Stored items:
== Segment start ==

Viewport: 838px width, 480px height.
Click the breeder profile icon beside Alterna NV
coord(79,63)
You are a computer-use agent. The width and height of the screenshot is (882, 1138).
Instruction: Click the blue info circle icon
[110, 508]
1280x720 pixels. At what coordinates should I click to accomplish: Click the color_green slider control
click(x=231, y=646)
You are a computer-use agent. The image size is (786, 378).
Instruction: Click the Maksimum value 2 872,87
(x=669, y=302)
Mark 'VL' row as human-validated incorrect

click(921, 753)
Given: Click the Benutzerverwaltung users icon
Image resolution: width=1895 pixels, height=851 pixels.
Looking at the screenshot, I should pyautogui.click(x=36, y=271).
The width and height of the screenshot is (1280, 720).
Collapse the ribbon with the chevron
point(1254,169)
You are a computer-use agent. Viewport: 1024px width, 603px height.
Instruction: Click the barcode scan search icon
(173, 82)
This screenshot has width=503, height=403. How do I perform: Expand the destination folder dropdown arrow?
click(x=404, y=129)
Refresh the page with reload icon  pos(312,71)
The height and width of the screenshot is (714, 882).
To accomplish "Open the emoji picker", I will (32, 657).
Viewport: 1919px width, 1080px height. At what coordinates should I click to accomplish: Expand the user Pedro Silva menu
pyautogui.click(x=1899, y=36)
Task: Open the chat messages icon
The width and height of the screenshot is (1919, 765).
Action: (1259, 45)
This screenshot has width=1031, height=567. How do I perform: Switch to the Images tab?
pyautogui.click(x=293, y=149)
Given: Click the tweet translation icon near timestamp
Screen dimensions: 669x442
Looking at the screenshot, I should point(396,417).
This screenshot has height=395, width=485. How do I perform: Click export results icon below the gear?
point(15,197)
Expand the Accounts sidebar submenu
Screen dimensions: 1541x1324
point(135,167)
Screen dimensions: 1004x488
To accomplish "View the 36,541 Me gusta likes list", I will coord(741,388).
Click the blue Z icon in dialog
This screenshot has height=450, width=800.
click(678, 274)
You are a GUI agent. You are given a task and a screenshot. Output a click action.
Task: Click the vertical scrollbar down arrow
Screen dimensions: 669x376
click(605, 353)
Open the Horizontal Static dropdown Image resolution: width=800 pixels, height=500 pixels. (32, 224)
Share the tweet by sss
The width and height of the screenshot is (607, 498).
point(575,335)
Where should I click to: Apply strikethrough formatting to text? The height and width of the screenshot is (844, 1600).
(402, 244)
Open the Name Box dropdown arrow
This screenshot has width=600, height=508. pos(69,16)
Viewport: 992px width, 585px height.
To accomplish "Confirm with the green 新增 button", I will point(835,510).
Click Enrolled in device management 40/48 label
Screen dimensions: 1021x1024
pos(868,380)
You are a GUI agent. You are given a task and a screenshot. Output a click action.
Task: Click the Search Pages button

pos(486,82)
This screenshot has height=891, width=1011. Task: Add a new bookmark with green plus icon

== Segment end ==

— What this task involves —
The response has to match the records above word for word.

— Finished task —
Viewport: 838px width, 480px height.
Click the breeder profile icon beside Alterna NV
coord(79,63)
You are a computer-use agent. The width and height of the screenshot is (882, 1138).
Instruction: Click the blue info circle icon
[110, 508]
1280x720 pixels. At what coordinates should I click to accomplish: Click the color_green slider control
click(x=231, y=646)
You are a computer-use agent. The image size is (786, 378).
Instruction: Click the Maksimum value 2 872,87
(x=669, y=302)
Mark 'VL' row as human-validated incorrect

click(921, 753)
Given: Click the Benutzerverwaltung users icon
Image resolution: width=1895 pixels, height=851 pixels.
Looking at the screenshot, I should pyautogui.click(x=36, y=271).
The width and height of the screenshot is (1280, 720).
Collapse the ribbon with the chevron
point(1254,169)
You are a computer-use agent. Viewport: 1024px width, 603px height.
Instruction: Click the barcode scan search icon
(173, 82)
This screenshot has width=503, height=403. How do I perform: Expand the destination folder dropdown arrow?
click(x=404, y=129)
Refresh the page with reload icon  pos(312,71)
The height and width of the screenshot is (714, 882).
To accomplish "Open the emoji picker", I will (32, 657).
Viewport: 1919px width, 1080px height. At what coordinates should I click to accomplish: Expand the user Pedro Silva menu
pyautogui.click(x=1899, y=36)
Task: Open the chat messages icon
The width and height of the screenshot is (1919, 765).
Action: (1259, 45)
This screenshot has width=1031, height=567. How do I perform: Switch to the Images tab?
pyautogui.click(x=293, y=149)
Given: Click the tweet translation icon near timestamp
Screen dimensions: 669x442
Looking at the screenshot, I should point(396,417).
This screenshot has height=395, width=485. How do I perform: Click export results icon below the gear?
point(15,197)
Expand the Accounts sidebar submenu
Screen dimensions: 1541x1324
point(135,167)
Screen dimensions: 1004x488
To accomplish "View the 36,541 Me gusta likes list", I will coord(741,388).
Click the blue Z icon in dialog
This screenshot has height=450, width=800.
click(678, 274)
You are a GUI agent. You are given a task and a screenshot. Output a click action.
Task: Click the vertical scrollbar down arrow
Screen dimensions: 669x376
click(605, 353)
Open the Horizontal Static dropdown Image resolution: width=800 pixels, height=500 pixels. (32, 224)
Share the tweet by sss
The width and height of the screenshot is (607, 498).
point(575,335)
Where should I click to: Apply strikethrough formatting to text? The height and width of the screenshot is (844, 1600).
(402, 244)
Open the Name Box dropdown arrow
This screenshot has width=600, height=508. pos(69,16)
Viewport: 992px width, 585px height.
To accomplish "Confirm with the green 新增 button", I will point(835,510).
Click Enrolled in device management 40/48 label
Screen dimensions: 1021x1024
pos(868,380)
You are a GUI agent. You are given a task and a screenshot. Output a click action.
Task: Click the Search Pages button

pos(486,82)
This screenshot has height=891, width=1011. Task: Add a new bookmark with green plus icon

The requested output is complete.